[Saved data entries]

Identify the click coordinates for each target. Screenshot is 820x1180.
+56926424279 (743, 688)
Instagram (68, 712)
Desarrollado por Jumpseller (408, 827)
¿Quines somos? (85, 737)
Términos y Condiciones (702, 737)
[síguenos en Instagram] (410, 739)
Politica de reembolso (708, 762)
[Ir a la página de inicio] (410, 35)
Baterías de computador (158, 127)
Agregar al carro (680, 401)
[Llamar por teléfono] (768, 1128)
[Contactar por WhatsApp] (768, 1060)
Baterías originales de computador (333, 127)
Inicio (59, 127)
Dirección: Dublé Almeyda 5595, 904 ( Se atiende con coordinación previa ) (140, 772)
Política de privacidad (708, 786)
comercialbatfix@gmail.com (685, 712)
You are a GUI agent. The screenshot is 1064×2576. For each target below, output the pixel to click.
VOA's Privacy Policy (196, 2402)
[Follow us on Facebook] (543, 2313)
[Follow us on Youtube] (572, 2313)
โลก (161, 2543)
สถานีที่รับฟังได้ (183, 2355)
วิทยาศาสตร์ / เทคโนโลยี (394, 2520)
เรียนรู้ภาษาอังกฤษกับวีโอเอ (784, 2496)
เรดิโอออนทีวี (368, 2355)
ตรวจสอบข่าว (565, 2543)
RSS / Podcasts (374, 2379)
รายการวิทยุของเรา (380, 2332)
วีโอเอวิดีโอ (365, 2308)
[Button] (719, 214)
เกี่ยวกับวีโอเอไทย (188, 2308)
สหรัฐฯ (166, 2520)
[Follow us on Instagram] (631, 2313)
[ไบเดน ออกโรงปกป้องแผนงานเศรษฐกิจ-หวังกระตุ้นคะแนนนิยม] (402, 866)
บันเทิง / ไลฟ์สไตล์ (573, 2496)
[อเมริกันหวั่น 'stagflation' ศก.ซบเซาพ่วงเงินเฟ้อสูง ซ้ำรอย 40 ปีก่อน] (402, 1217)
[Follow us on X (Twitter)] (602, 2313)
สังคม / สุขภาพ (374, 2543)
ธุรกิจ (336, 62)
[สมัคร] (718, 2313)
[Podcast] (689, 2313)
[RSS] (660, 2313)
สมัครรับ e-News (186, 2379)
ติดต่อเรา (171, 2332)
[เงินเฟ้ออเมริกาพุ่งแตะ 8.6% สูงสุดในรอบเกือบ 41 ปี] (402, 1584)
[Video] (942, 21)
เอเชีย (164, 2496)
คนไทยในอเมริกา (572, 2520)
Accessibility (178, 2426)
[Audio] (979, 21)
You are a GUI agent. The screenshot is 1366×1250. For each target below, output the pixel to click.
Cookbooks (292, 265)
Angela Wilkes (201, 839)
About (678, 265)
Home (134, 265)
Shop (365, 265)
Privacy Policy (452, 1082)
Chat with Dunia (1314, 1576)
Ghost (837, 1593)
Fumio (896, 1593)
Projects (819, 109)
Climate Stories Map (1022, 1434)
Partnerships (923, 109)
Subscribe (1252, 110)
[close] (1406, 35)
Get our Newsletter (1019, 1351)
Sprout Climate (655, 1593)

What is being asked:
A faithful, word-for-word transcription of the data above is required.

Response:
Identify the click coordinates for each target. Screenshot is 820x1180.
+56926424279 (743, 688)
Instagram (68, 712)
Desarrollado por Jumpseller (408, 827)
¿Quines somos? (85, 737)
Términos y Condiciones (702, 737)
[síguenos en Instagram] (410, 739)
Politica de reembolso (708, 762)
[Ir a la página de inicio] (410, 35)
Baterías de computador (158, 127)
Agregar al carro (680, 401)
[Llamar por teléfono] (768, 1128)
[Contactar por WhatsApp] (768, 1060)
Baterías originales de computador (333, 127)
Inicio (59, 127)
Dirección: Dublé Almeyda 5595, 904 ( Se atiende con coordinación previa ) (140, 772)
Política de privacidad (708, 786)
comercialbatfix@gmail.com (685, 712)
You are a GUI agent. The screenshot is 1064×2576. For each target below, output the pixel to click.
VOA's Privacy Policy (196, 2402)
[Follow us on Facebook] (543, 2313)
[Follow us on Youtube] (572, 2313)
โลก (161, 2543)
สถานีที่รับฟังได้ (183, 2355)
วิทยาศาสตร์ / เทคโนโลยี (394, 2520)
เรียนรู้ภาษาอังกฤษกับวีโอเอ (784, 2496)
เรดิโอออนทีวี (368, 2355)
ตรวจสอบข่าว (565, 2543)
RSS / Podcasts (374, 2379)
รายการวิทยุของเรา (380, 2332)
วีโอเอวิดีโอ (365, 2308)
[Button] (719, 214)
เกี่ยวกับวีโอเอไทย (188, 2308)
สหรัฐฯ (166, 2520)
[Follow us on Instagram] (631, 2313)
[ไบเดน ออกโรงปกป้องแผนงานเศรษฐกิจ-หวังกระตุ้นคะแนนนิยม] (402, 866)
บันเทิง / ไลฟ์สไตล์ (573, 2496)
[อเมริกันหวั่น 'stagflation' ศก.ซบเซาพ่วงเงินเฟ้อสูง ซ้ำรอย 40 ปีก่อน] (402, 1217)
[Follow us on X (Twitter)] (602, 2313)
สังคม / สุขภาพ (374, 2543)
ธุรกิจ (336, 62)
[สมัคร] (718, 2313)
[Podcast] (689, 2313)
[RSS] (660, 2313)
สมัครรับ e-News (186, 2379)
ติดต่อเรา (171, 2332)
[เงินเฟ้ออเมริกาพุ่งแตะ 8.6% สูงสุดในรอบเกือบ 41 ปี] (402, 1584)
[Video] (942, 21)
เอเชีย (164, 2496)
คนไทยในอเมริกา (572, 2520)
Accessibility (178, 2426)
[Audio] (979, 21)
You are a GUI agent. The screenshot is 1366×1250. For each target below, output the pixel to click.
Cookbooks (292, 265)
Angela Wilkes (201, 839)
About (678, 265)
Home (134, 265)
Shop (365, 265)
Privacy Policy (452, 1082)
Chat with Dunia (1314, 1576)
Ghost (837, 1593)
Fumio (896, 1593)
Projects (819, 109)
Climate Stories Map (1022, 1434)
Partnerships (923, 109)
Subscribe (1252, 110)
[close] (1406, 35)
Get our Newsletter (1019, 1351)
Sprout Climate (655, 1593)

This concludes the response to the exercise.